Excerpts from a dataset:
◇ ◇ ◇ ◇

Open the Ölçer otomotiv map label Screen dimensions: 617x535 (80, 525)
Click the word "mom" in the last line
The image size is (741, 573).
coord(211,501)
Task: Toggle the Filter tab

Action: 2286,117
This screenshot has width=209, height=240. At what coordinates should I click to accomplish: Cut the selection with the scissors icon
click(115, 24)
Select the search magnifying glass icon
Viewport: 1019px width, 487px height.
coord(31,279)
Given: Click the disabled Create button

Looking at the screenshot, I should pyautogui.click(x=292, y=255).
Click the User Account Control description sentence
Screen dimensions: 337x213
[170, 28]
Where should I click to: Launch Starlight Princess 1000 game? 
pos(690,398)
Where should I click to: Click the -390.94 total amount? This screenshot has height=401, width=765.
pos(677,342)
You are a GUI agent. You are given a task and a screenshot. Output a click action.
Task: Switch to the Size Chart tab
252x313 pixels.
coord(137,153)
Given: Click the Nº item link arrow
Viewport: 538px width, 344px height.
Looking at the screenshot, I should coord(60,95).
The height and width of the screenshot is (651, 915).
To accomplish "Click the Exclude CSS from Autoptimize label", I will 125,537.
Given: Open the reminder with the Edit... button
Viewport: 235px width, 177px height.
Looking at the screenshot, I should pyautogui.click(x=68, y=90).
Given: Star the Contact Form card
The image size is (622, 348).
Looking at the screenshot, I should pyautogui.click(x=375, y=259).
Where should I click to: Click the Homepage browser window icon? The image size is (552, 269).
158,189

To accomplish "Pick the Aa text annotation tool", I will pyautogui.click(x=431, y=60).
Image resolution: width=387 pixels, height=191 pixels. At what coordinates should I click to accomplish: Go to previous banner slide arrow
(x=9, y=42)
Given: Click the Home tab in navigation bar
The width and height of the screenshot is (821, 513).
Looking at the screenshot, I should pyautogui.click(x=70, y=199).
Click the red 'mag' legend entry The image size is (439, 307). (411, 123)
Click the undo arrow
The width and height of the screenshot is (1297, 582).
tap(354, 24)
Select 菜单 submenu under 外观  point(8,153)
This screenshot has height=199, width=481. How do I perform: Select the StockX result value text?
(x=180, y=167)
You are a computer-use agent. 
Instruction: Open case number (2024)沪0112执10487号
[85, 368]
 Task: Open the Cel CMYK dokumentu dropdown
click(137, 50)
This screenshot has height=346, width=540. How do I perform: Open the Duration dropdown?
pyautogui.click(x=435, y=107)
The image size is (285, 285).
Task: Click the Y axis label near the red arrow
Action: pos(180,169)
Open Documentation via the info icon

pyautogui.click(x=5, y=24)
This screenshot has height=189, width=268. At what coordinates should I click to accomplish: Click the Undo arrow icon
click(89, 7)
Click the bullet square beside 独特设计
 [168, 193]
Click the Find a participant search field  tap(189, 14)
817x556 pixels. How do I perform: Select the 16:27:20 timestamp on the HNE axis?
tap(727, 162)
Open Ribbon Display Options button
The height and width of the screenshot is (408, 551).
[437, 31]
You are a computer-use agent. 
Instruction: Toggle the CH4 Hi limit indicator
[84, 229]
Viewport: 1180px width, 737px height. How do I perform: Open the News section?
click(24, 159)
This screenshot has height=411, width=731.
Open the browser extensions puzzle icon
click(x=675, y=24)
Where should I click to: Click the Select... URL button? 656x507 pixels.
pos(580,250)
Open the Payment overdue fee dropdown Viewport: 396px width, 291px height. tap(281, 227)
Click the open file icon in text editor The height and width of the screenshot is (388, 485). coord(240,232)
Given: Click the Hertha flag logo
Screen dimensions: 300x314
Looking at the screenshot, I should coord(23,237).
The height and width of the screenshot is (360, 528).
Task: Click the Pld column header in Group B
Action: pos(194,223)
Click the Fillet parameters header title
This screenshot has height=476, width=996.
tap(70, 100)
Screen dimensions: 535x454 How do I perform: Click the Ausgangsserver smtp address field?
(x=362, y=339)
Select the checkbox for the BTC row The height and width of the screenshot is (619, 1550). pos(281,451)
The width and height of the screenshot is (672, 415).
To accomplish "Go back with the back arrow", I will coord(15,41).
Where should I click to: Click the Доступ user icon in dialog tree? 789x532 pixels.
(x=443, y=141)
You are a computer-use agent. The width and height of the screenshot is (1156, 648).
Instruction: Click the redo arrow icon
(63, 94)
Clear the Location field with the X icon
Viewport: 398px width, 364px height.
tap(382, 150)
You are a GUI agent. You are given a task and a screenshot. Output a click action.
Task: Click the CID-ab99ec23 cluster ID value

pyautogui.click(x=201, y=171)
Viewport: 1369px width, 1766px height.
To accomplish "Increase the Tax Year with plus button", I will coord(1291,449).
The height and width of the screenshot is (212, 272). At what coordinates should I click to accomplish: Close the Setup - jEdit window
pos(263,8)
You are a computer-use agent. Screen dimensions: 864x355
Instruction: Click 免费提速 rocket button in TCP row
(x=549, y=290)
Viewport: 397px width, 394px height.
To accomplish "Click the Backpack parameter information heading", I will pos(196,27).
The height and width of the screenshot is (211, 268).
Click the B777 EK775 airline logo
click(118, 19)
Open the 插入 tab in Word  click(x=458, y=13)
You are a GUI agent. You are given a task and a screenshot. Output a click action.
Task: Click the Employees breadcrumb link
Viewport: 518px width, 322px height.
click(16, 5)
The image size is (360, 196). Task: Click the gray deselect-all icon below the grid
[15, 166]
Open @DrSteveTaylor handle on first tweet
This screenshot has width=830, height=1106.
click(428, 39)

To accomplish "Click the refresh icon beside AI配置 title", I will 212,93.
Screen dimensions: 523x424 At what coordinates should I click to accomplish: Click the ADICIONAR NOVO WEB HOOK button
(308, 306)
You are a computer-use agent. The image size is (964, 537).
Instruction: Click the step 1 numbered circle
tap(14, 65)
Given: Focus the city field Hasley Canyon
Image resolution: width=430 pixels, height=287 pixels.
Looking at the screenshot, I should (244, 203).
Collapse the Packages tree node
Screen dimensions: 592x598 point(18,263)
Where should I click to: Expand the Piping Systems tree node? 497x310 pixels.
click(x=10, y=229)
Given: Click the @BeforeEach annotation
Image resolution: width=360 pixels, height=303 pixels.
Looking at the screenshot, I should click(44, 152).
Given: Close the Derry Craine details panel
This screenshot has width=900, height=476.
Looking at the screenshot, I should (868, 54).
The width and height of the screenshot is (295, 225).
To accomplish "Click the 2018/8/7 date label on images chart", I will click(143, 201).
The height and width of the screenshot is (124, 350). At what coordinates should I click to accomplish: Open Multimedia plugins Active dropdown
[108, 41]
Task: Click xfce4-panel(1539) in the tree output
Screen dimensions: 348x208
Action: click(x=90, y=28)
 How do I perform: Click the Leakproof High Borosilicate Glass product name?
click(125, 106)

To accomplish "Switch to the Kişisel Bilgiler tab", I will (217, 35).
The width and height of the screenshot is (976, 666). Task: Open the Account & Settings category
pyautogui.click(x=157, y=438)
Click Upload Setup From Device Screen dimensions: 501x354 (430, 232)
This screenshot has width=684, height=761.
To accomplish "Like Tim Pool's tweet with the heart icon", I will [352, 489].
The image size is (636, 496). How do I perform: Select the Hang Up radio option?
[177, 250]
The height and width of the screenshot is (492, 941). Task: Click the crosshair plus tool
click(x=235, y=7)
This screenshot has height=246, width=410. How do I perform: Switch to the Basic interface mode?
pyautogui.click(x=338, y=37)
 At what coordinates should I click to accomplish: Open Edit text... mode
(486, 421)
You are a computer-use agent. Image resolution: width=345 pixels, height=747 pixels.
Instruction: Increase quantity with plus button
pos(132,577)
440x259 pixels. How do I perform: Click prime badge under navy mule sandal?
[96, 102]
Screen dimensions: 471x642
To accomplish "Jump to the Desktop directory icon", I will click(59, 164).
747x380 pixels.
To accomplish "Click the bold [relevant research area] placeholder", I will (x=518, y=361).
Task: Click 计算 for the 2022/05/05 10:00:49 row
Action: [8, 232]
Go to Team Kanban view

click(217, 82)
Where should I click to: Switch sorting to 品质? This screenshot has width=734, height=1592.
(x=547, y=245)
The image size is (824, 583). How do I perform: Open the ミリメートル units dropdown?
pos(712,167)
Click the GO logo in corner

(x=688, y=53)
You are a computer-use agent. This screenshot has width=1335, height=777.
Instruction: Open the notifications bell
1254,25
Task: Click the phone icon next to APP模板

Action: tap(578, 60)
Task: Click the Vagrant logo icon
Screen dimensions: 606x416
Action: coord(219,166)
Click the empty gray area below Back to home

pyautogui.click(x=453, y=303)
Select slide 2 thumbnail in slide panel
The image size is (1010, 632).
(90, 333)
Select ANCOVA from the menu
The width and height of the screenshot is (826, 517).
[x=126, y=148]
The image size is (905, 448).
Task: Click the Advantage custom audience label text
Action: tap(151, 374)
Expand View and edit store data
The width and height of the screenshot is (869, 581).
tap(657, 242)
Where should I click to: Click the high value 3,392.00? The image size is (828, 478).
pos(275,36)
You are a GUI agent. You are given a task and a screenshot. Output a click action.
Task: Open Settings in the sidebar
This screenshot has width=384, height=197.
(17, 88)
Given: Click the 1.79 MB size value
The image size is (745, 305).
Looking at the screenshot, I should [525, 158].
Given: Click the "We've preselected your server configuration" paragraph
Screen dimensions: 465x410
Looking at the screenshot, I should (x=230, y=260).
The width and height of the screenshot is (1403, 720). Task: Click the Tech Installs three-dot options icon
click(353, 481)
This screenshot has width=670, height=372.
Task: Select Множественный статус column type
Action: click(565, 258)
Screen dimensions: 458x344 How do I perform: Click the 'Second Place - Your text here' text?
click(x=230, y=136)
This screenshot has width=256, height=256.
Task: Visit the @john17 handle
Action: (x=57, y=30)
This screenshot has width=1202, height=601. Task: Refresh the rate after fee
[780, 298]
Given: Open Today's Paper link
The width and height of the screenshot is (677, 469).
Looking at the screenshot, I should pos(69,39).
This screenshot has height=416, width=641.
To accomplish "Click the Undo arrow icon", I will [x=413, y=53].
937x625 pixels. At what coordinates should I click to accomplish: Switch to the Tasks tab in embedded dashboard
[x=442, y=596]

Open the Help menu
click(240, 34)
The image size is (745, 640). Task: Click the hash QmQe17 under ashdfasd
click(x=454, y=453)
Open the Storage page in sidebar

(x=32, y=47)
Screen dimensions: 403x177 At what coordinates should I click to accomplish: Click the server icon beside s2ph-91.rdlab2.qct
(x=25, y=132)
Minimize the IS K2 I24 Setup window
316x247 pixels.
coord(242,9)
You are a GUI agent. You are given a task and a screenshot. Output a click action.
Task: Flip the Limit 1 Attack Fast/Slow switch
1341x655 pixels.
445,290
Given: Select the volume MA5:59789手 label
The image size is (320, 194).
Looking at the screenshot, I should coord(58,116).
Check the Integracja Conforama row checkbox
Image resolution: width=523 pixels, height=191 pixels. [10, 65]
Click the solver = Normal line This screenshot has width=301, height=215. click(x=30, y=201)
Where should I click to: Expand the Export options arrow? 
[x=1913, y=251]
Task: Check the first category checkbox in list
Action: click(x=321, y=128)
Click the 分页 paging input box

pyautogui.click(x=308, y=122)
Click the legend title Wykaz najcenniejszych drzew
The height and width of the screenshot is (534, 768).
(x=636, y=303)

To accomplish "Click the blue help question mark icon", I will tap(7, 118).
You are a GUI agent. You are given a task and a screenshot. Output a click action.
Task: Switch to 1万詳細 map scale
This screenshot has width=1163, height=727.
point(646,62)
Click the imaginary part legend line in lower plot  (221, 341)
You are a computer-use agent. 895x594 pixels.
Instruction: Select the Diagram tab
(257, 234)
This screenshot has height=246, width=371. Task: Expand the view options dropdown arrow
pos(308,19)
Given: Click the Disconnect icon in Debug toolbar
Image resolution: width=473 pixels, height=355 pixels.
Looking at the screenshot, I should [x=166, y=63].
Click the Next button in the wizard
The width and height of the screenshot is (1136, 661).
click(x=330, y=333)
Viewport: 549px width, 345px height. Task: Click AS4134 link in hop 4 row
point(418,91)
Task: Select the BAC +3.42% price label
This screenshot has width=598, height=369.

◇ ◇ ◇ ◇

Task to carry out: Starting with the line above that holds "Screen dimensions: 465x410" and stopping with the line that holds "This screenshot has height=416, width=641.", reproduce each line exactly, omitting all other lines.

Task result:
Screen dimensions: 465x410
Looking at the screenshot, I should (x=230, y=260).
The width and height of the screenshot is (1403, 720). Task: Click the Tech Installs three-dot options icon
click(353, 481)
This screenshot has width=670, height=372.
Task: Select Множественный статус column type
Action: click(565, 258)
Screen dimensions: 458x344 How do I perform: Click the 'Second Place - Your text here' text?
click(x=230, y=136)
This screenshot has width=256, height=256.
Task: Visit the @john17 handle
Action: (x=57, y=30)
This screenshot has width=1202, height=601. Task: Refresh the rate after fee
[780, 298]
Given: Open Today's Paper link
The width and height of the screenshot is (677, 469).
Looking at the screenshot, I should pos(69,39).
This screenshot has height=416, width=641.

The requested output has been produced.